Theresa May and Jeremy Corbyn are making a last push for votes as the General Election campaign enters its final day.
The two main party leaders will criss-cross the country as they seek to galvanise their supporters and win over wavers before polling opens on Thursday.
Mr Corbyn will sweep the length of the country with a series of rallies starting in Scotland and finishing up in London.
Mrs May - who has spent much of the election campaigning in Labour's heartlands of the North and Midlands - will concentrate her final effort on the South East, Eastern England and the Midlands.
The Prime Minister - who has been under pressure over security in the wake of the London Bridge attack - signalled on Tuesday she was ready to tear up some elements of the human rights laws to counter the extremist threat.
She told supporters at a rally in Slough they could include new measures to restrict the movements of suspects who have not been convicted of any offence as well as making it easier to deport foreign suspects.
"If our human rights laws stop us from doing it, we will change the laws so we can do it. If I am elected as prime minister on Thursday, that work begins on Friday," she said.
Senior Conservative sources indicated they were ready to opt out of the relevant provisions of the European Convention on Human Rights (ECHR) if new powers were needed.
In interview with The Sun, Mrs May also indicated she was prepared to extend the time suspects can be held without charge to 28 days after it was reduced to 14 days in 2011 under the coalition.

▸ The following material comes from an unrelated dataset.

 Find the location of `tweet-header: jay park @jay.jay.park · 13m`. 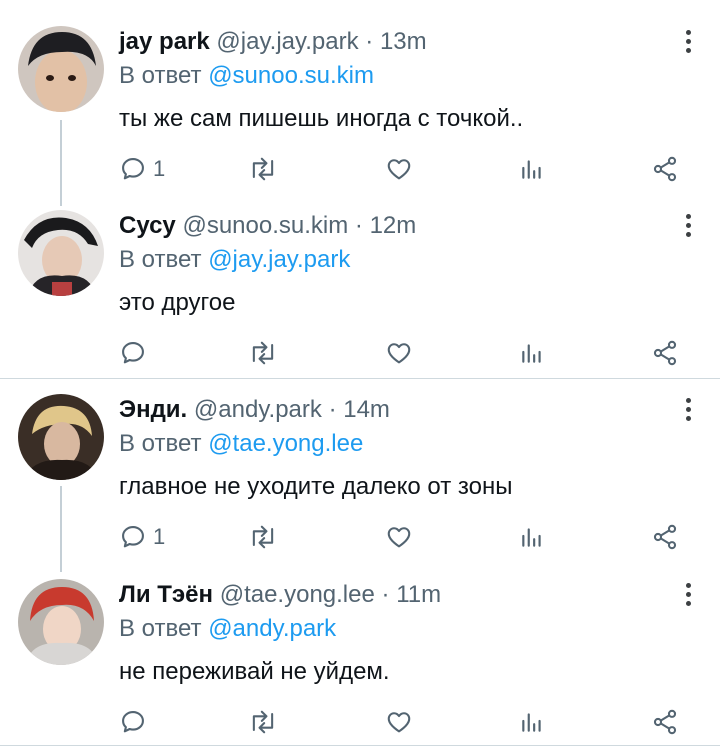

tweet-header: jay park @jay.jay.park · 13m is located at coordinates (273, 42).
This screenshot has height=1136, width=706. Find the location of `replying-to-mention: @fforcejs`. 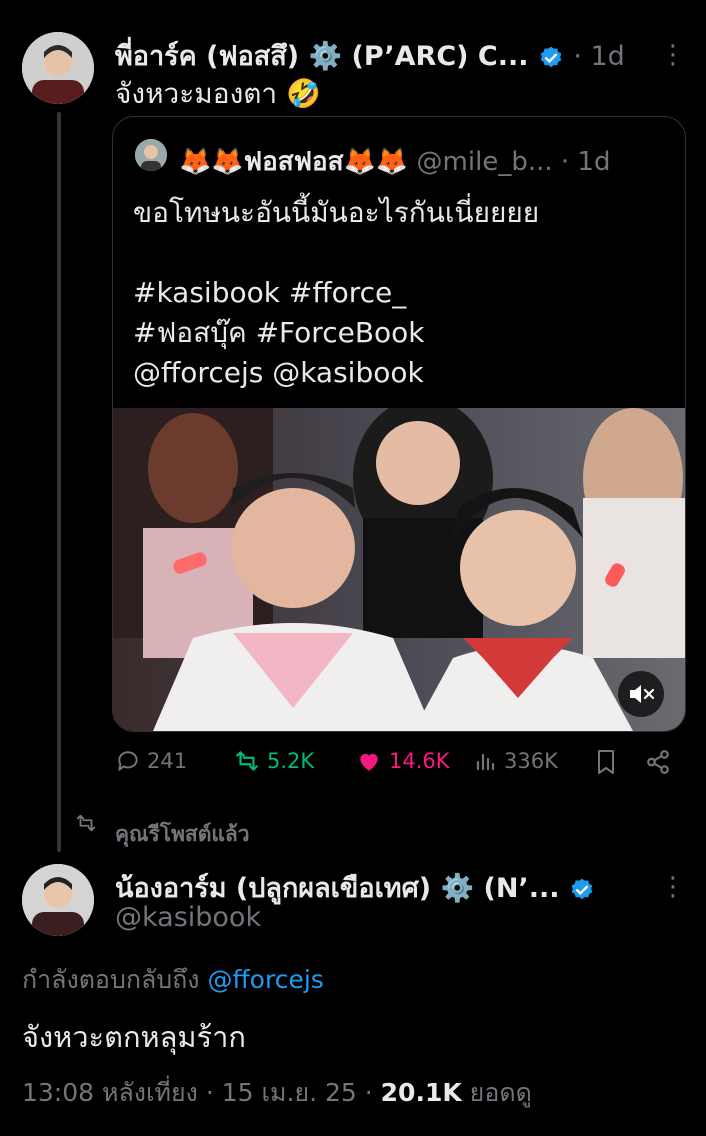

replying-to-mention: @fforcejs is located at coordinates (265, 980).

"When we reduced it to 14 days, we actually allowed for legislation to enable it to be at 28 days," she said.
"We said there may be circumstances where it is necessary to do this. I will listen to what they (the police) think is necessary for us to do."

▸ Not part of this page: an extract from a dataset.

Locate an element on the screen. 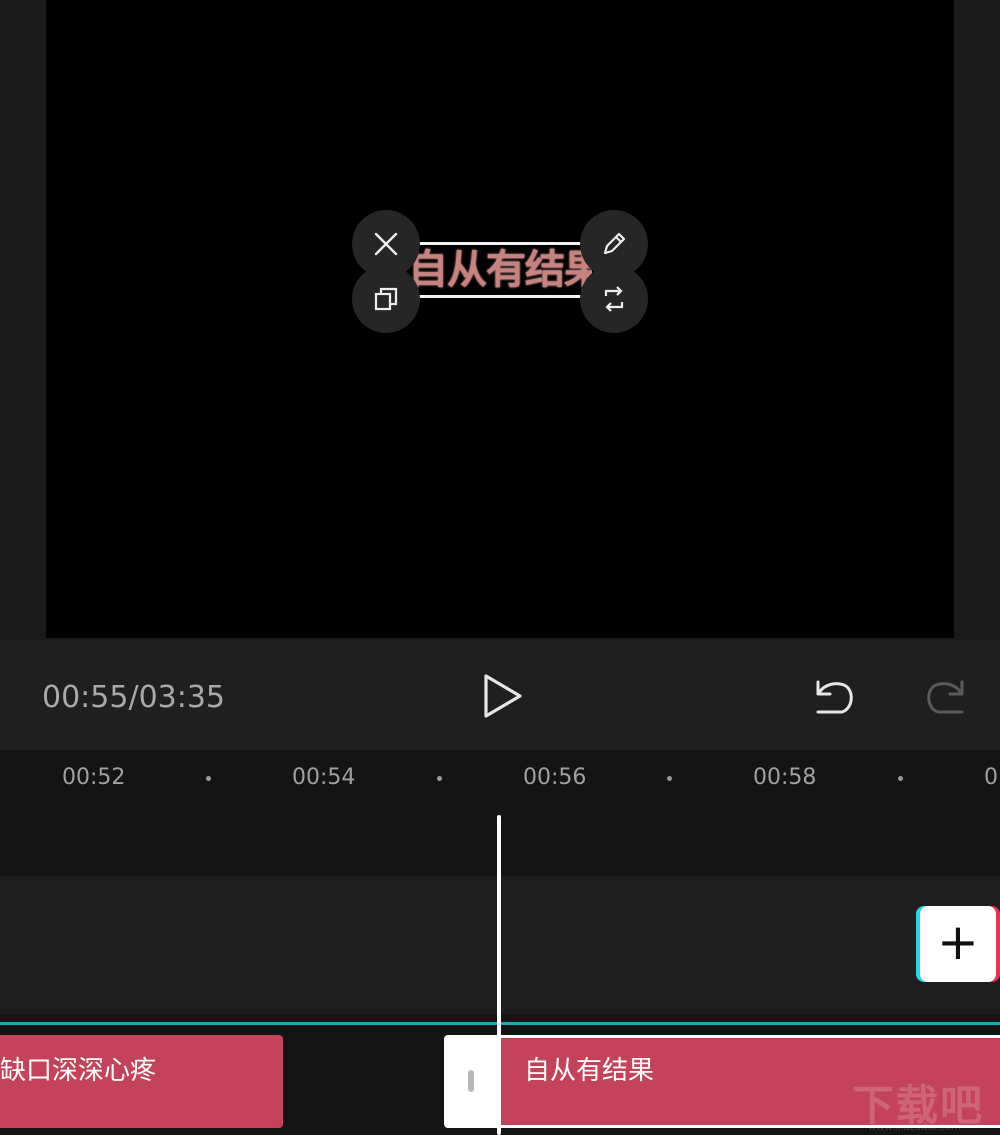 This screenshot has height=1135, width=1000. playhead is located at coordinates (499, 975).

The move was condemned by the opposition parties, with Lib Dem leader Tim Farron accusing her of "simply posturing", having been prepared to offer up the police for "cut after cut" when she was home secretary.
"It might give the appearance of action, but what the security services lack is not more power, but more resources," he said.
Mr Corbyn said the response to the terror attacks was to invest in the police and security services while protecting democratic values, including the Human Rights Act.
"We will always keep the law under review, but don't believe would-be terrorists and suicide bombers will be deterred by longer sentences or restricting our rights at home," he said.
On Tuesday the Labour leader addressed a 6,000-strong crowd at a starred-studded rally in Birmingham featuring comedian Steve Coogan and the band Clean Bandit.
Despite Labour continuing to trail to the Conservatives in the polls - even though the gap has narrowed since the start of the campaign - an upbeat Mr Corbyn insisted they remain on course for victory.
"We can do something very special on Thursday. We can have a future of hope for the many not the few," he said in an interview with the Daily Mirror. "We are going to win."
Mr Farron, who has seen the Lib Dems squeezed in the polls by the two larger parties, will use his final rally in Oxford to appeal to people to vote tactically to keep out the Tories - including Conservative supporters concerned about their plans for Brexit and for social care.
"If you are a Conservative supporter but those things worry you, then don't do it. Vote for someone who will stand up for you and your family instead," he will say.
"If you are a Labour supporter who lives somewhere where the only way of beating the Conservative candidate is a Liberal Democrat, then I need you to lend me your vote."